The specification exists because landing-gear and load-path structural components
live at the demanding end of the aerospace duty envelope: cyclic loading, fatigue,
corrosive service environments, and tight dimensional tolerance after build-up.
A generic "per ASTM B733" deposit doesn’t satisfy Collins Doc 200 by itself
— the callout layers Collins-specific bath-control, hardness, post-bake,
and adhesion criteria on top of the public-spec foundation.
What Collins Doc 200 actually controls, in plain English: which platers can run it
(only Collins Doc 200 approved processors), how the bath is run
(phosphorus content, temperature, pH, replenishment cycle), what the deposit
must measure (thickness range, hardness as-plated and post-heat-treat,
adhesion), what substrates are allowed, and how the part
is post-treated (hydrogen-embrittlement relief bake on high-strength steels;
optional heat treatment to elevate hardness). Get one of those wrong, and the part
isn’t Collins Doc 200 — even if the deposit looks right.

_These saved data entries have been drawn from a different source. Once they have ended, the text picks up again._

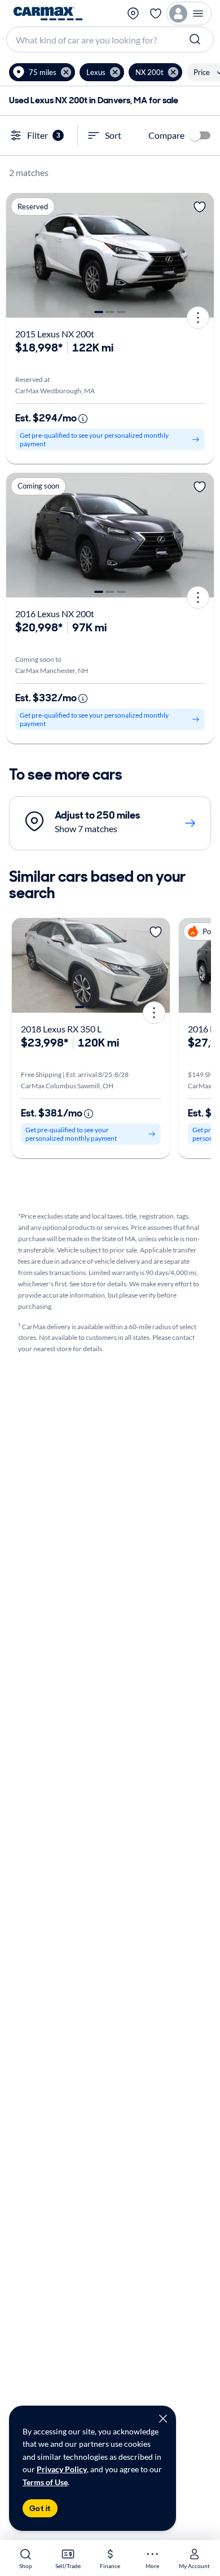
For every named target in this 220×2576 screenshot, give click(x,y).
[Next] (201, 255)
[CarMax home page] (48, 13)
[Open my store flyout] (133, 13)
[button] (42, 72)
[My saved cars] (155, 13)
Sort (113, 135)
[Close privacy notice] (163, 2418)
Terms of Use (45, 2482)
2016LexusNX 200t (54, 613)
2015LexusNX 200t (54, 333)
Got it (40, 2508)
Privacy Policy (62, 2469)
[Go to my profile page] (189, 13)
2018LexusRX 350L (61, 1028)
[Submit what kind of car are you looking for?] (196, 39)
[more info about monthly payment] (83, 419)
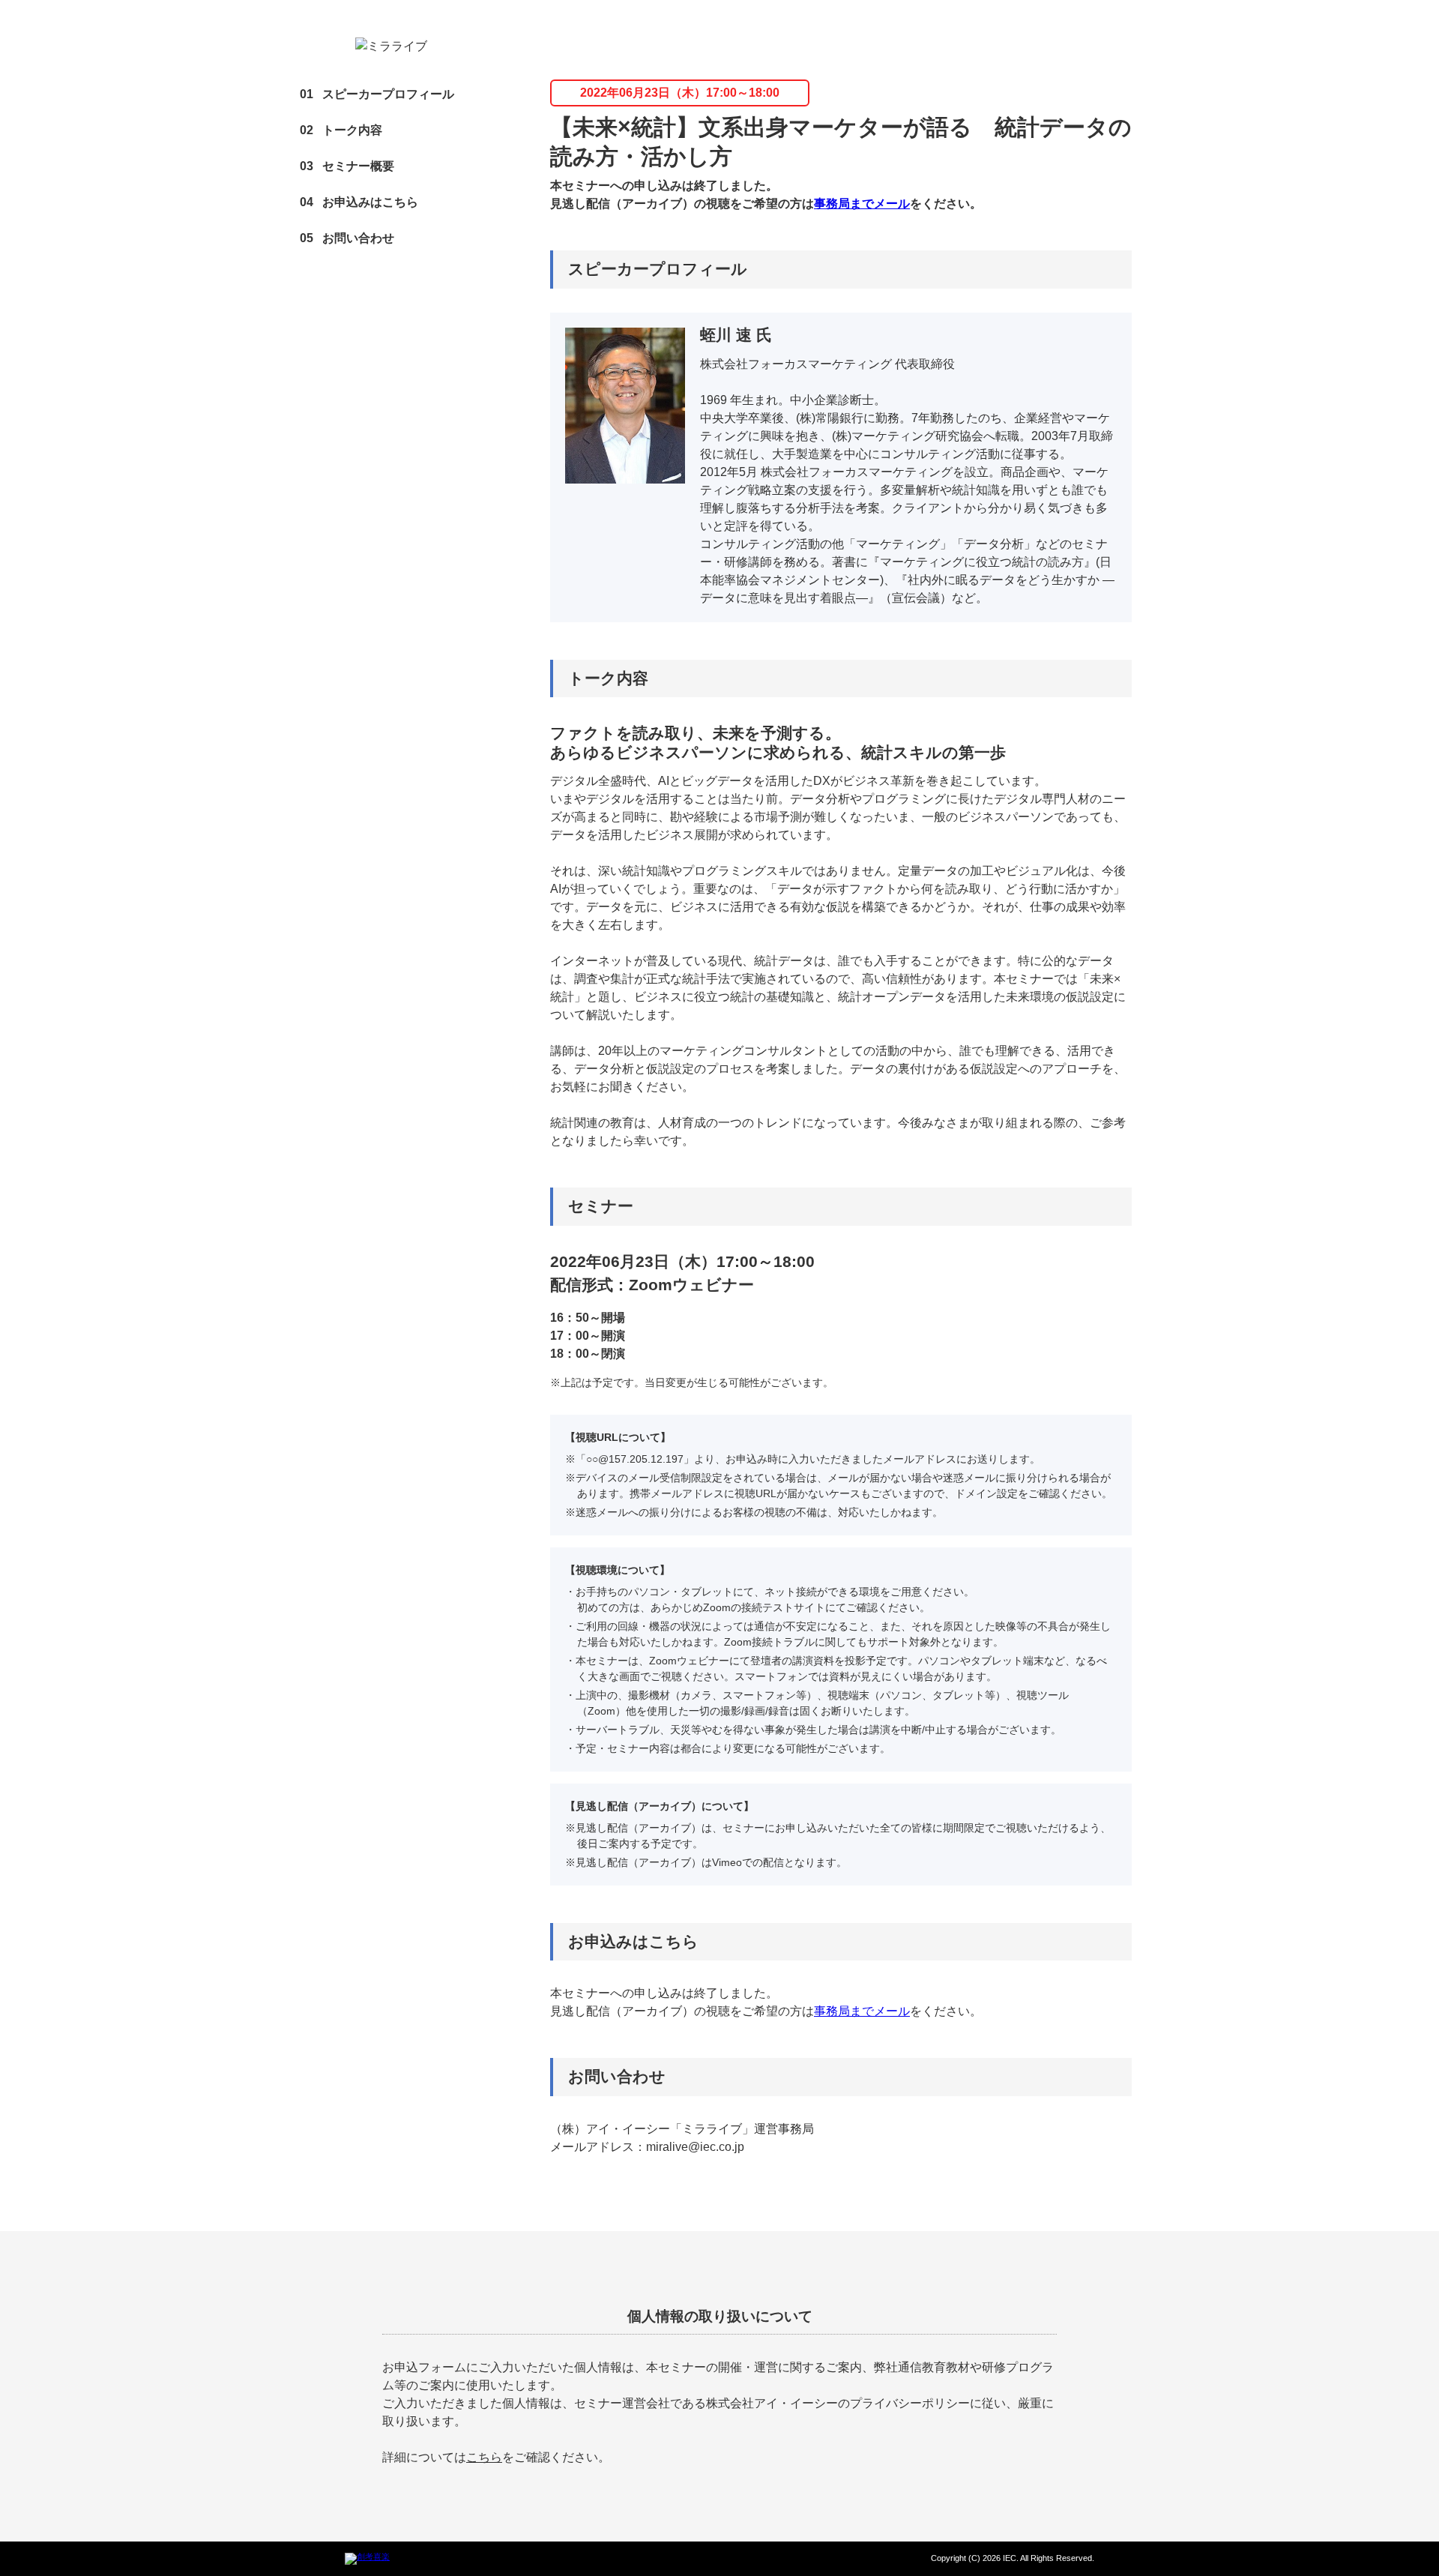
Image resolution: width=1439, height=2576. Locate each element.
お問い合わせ (347, 238)
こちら (484, 2457)
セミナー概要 (347, 166)
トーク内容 (341, 130)
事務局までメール (862, 203)
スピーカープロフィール (377, 94)
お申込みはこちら (359, 202)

For procurement engineers, the practical consequence is simple: Collins Doc 200 work
must be sourced from a Collins-approved processor with current NADCAP Chemical
Processing accreditation, full traceable lot records, and a quality system that
stands up to a Collins source-survey audit. Entech is on that list.
Issuing Body
Collins Aerospace
Raytheon Technologies aerospace systems business unit. Specification owner; processor-approval gatekeeper via Collins Document 200.
Plating Type
Electroless Ni-P
Autocatalytic nickel-phosphorus deposit. No external current. Uniform coverage on internal features and complex geometries.
Typical Thickness
0.0005–0.003″
Per drawing callout. Common range 12–75 µm. Heavier build-up acceptable on engineering review.
Common Substrates
Steel · SST · Al · 300M
Carbon and alloy steels, stainless, aluminum, copper alloys, Invar 36, Inconel, plus high-strength steels including 300M.